Khan Academy is a fantastic no profit that provides free education to all. Khan Academy Kids is a colorful app they've created aimed at helping toddlers learn about language, phonics, and writing skills. This app can be used from preschool until second grade, has been downloaded over a million times, and is teacher approved.
These simple tools still rank amongst the best when approaching speech therapy. Many websites offer free downloads and worksheets, while professionally printed cards might be the right choice for teachers or visiting therapists. Adding a seasonal theme to these exercises is also a great way to keep kids interested.
Music truly is a great healer. Recent studies now show that singing can be beneficial for speech disorders. The way our brain computes words when spoken versus how we sing differs, allowing us to train our mouths and participate in melodic intonation therapy (MIT). It's been found to be useful for children and those who have suffered strokes and other neurological disorders.
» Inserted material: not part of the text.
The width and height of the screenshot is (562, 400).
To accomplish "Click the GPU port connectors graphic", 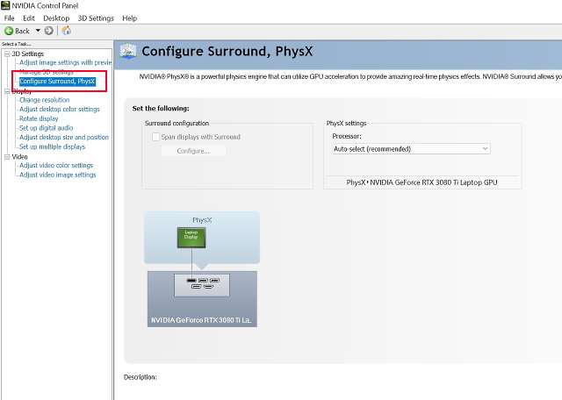I will click(x=202, y=284).
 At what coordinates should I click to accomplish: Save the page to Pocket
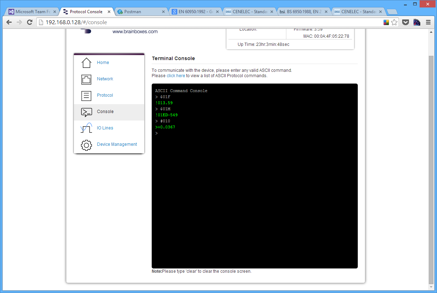click(405, 22)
Remember doing tongue twisters as a child? There's nothing quite like a tongue twister to make your brain really focus on your pronunciation. Aimed more at children - though still a challenge for adults - this LearnEnglish Kids resource hosts an extensive collection of colorful twisters to try.
Like any set of muscles, giving your tongue some exercise is always good. Nowadays, the internet is full of informative videos and unscrambler tools on how to better train and strengthen your speech patterns to aid with therapy or even to help articulation and boost social confidence.
Pulling a puckering kissy face takes much more effort and control than we realize. It uses a lot of muscles. Because of this, pulling a kissy face is a great exercise for those who've experienced a neurological injury like a stroke. It's a lot of fun for any age too!
With over 10 years of work put into this articulation app, this resource is an excellent way to help users visualize mouth movements. It features more than 50 videos and 33 phoneme decks to aid mouth movement identification and exercise. A ton of great features in an impressive, simple app.
We've spoken about how much children can be affected by speech and language disorders, and luckily the folks over at SLP solutions have compiled a bunch of incredible resources for kids on their site, Speech & Language for Kids. It's all free, so explore it if you're interested!
Seeing AI is a free app that describes the world around you. By connecting to VoiceOver, the app can say what you see in front of you, simply scan your phone across any text, barcode, or image, and it will read it aloud to you. Health professionals have expressed their fondness for the app, and it's clear to see why.
Tactus Therapy is a very different kind of site to the rest on this list, but we think it's an invaluable tool for helping you find the speech and language resources you need. Tactus Therapy helps people find and download the specific apps they need to aid their particular issues.
Ark's Z-Vibe range offers numerous oral treatment tools for developing oral motor skills, decreasing oral sensitivities, and much more. Ark's Z-Vibe tools are specifically made to support feeding therapies, oral motor exercises, or speech and language therapy, as therapists recommend.
Stamma is a site that aims to help people with a stammer, one of the most common manifestations of speech disorders. Their useful site provides support leaflets, videos, audio resources, and more.
As much support as there is for children, adults, and seniors, young adults and teenagers are often overlooked in the world of online resources. Teen Talk, a site developed by the University of Sheffield, specializes in aiding young people who have speech and language disorders. We recommend checking them out!
Finally, we have iCommunicate, a great, well-updated site that focuses on a bunch of speech and language resources. iCommunicate has specific sections for teachers, and therapists and provides all the resources you could ever want for!